§ **Entries**:

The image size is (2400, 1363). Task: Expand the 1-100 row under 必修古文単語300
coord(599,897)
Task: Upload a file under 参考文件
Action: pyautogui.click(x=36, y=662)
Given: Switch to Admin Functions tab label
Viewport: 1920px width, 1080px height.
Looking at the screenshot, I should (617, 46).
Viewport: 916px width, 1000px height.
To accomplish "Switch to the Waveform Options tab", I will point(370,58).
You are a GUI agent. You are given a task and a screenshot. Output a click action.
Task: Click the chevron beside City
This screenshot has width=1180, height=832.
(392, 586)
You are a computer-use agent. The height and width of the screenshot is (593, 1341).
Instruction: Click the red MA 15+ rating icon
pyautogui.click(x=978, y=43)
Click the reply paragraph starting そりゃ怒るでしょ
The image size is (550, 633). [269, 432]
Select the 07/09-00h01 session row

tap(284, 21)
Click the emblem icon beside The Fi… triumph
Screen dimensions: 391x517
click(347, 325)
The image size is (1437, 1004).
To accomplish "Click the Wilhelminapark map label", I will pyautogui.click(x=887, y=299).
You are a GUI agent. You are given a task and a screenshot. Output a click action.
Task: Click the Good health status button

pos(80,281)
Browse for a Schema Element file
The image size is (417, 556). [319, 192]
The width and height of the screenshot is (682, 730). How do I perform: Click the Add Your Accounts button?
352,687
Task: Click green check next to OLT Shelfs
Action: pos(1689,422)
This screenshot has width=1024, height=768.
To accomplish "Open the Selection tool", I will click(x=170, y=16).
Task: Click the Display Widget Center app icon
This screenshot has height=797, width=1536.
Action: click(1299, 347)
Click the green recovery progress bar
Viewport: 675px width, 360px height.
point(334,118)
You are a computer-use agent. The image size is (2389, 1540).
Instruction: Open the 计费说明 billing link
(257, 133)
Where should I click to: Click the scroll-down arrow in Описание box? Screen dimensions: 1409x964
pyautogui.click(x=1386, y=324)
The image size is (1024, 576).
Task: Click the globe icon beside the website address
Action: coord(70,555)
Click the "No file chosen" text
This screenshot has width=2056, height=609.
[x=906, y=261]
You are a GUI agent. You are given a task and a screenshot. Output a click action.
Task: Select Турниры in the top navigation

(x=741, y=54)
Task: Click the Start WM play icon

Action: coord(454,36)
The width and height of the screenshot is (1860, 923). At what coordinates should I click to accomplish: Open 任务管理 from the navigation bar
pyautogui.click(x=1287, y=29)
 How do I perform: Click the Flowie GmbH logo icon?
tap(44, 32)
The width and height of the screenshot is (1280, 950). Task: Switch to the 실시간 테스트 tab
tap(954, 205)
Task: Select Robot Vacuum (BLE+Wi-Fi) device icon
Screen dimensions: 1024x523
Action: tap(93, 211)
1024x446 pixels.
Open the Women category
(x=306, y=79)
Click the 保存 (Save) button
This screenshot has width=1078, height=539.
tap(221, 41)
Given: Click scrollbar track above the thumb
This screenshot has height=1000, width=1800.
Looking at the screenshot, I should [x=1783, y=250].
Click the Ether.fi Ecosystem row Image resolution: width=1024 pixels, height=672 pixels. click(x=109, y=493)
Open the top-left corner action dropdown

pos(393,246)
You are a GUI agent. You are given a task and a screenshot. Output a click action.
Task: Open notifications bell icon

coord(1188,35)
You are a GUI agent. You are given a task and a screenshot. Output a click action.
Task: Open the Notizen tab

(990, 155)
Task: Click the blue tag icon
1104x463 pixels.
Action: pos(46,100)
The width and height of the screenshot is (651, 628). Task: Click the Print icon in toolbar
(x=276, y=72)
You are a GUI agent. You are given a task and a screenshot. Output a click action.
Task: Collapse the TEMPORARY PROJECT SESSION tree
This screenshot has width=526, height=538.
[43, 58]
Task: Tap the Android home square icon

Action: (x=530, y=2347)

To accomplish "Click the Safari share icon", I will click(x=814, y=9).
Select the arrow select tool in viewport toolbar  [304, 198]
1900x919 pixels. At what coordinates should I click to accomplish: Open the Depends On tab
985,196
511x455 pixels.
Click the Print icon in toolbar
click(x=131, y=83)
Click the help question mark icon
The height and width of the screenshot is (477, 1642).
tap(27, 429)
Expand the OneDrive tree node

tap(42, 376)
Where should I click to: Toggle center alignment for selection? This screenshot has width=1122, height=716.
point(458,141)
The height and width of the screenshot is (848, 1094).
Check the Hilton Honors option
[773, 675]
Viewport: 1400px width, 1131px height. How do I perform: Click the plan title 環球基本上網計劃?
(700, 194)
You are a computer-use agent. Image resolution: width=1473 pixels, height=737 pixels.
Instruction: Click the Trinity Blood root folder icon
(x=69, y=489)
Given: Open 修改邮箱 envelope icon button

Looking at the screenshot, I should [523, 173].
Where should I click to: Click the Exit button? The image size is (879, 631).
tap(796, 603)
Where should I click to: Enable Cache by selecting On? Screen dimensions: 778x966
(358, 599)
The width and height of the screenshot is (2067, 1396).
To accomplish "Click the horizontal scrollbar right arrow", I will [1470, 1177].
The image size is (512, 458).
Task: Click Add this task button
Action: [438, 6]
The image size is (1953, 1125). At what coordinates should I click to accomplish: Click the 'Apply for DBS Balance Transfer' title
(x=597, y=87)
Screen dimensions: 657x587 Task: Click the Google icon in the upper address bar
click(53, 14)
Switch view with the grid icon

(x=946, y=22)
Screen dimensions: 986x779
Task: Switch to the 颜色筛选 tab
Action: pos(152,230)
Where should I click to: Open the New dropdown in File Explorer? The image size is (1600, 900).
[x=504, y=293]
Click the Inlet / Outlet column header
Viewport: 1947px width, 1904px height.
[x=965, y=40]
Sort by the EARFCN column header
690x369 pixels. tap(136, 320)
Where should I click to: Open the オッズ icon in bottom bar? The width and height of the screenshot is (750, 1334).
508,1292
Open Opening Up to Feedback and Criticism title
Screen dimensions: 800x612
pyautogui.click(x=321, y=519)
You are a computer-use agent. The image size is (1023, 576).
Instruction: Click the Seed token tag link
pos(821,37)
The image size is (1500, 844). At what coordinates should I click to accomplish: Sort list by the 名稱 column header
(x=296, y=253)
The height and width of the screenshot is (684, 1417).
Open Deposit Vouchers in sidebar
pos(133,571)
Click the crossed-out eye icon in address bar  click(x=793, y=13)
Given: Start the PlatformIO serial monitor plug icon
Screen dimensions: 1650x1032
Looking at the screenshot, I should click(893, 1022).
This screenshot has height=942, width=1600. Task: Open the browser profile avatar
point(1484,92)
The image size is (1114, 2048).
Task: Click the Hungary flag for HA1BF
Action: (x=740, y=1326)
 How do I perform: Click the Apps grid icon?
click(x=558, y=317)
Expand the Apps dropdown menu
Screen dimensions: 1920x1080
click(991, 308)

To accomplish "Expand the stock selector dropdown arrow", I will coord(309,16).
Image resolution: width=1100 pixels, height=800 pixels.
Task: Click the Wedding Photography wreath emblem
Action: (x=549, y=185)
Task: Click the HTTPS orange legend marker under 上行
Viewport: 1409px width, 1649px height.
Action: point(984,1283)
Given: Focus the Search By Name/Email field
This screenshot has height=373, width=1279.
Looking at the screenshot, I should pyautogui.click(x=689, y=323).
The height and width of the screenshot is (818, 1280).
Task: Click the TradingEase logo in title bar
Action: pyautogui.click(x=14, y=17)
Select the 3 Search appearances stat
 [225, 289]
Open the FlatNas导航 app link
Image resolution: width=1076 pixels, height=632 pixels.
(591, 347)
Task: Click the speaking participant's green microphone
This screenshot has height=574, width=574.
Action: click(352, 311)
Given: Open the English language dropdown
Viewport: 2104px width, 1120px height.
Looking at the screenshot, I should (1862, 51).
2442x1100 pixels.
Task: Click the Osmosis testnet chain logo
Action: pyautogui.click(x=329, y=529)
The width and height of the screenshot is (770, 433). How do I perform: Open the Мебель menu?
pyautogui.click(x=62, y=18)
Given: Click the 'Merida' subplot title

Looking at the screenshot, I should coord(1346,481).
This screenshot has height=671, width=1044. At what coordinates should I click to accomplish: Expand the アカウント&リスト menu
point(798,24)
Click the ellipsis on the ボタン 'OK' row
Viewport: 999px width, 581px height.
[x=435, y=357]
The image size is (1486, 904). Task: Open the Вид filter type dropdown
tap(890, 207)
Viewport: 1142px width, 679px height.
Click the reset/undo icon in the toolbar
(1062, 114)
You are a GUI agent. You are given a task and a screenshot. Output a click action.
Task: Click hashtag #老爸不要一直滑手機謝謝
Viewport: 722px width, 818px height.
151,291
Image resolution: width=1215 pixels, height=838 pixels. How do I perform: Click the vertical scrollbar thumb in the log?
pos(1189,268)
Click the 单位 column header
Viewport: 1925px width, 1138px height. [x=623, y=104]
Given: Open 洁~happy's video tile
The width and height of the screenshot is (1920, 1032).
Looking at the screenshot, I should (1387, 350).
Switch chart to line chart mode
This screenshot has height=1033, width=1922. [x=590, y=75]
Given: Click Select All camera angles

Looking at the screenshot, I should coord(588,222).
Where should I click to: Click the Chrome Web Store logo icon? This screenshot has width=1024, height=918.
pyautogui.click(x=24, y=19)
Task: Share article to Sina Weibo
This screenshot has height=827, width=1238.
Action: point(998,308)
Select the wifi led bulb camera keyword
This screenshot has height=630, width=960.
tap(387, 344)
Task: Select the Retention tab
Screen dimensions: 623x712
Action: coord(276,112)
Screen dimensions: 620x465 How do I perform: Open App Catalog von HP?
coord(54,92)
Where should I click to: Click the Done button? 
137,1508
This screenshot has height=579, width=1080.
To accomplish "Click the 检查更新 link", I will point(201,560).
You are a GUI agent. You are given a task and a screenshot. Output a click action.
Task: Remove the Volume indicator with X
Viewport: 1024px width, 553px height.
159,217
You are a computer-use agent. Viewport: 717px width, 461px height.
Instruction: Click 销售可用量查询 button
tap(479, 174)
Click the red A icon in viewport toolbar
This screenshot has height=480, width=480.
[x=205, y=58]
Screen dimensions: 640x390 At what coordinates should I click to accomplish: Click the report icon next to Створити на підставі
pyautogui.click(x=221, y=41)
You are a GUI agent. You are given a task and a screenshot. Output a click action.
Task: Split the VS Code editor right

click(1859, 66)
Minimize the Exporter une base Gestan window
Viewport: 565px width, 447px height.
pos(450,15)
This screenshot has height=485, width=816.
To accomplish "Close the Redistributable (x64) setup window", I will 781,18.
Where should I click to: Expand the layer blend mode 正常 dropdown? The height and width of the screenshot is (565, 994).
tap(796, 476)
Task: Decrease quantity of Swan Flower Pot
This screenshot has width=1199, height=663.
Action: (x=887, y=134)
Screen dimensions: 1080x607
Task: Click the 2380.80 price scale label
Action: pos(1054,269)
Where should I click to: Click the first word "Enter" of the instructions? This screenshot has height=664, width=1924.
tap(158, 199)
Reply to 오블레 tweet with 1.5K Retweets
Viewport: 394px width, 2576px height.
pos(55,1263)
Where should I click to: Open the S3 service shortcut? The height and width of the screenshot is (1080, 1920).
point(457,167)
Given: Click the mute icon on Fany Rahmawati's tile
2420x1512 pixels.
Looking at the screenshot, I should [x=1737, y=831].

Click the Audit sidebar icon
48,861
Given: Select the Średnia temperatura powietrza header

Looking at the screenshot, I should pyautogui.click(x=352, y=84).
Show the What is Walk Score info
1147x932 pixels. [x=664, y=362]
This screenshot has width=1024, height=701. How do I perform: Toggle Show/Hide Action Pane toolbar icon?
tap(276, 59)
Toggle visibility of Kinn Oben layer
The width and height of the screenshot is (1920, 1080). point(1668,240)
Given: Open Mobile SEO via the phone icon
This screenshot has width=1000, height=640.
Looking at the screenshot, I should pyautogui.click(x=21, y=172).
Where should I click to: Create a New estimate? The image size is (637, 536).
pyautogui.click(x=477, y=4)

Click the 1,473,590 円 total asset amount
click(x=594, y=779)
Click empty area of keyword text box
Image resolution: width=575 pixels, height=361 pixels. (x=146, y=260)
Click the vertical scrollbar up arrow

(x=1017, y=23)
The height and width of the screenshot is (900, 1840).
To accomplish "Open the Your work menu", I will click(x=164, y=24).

§ **Problem requirements**: Which lines of the rows contain the string "perform"? Return each of them in full, treating case as significant.

§ **Written answer**:
The width and height of the screenshot is (682, 730). How do I perform: Click the Add Your Accounts button?
 How do I perform: Click the Flowie GmbH logo icon?
Viewport: 1400px width, 1131px height. How do I perform: Click the plan title 環球基本上網計劃?
 How do I perform: Click the Apps grid icon?
The width and height of the screenshot is (770, 433). How do I perform: Open the Мебель menu?
Image resolution: width=1215 pixels, height=838 pixels. How do I perform: Click the vertical scrollbar thumb in the log?
Screen dimensions: 620x465 How do I perform: Open App Catalog von HP?
This screenshot has width=1024, height=701. How do I perform: Toggle Show/Hide Action Pane toolbar icon?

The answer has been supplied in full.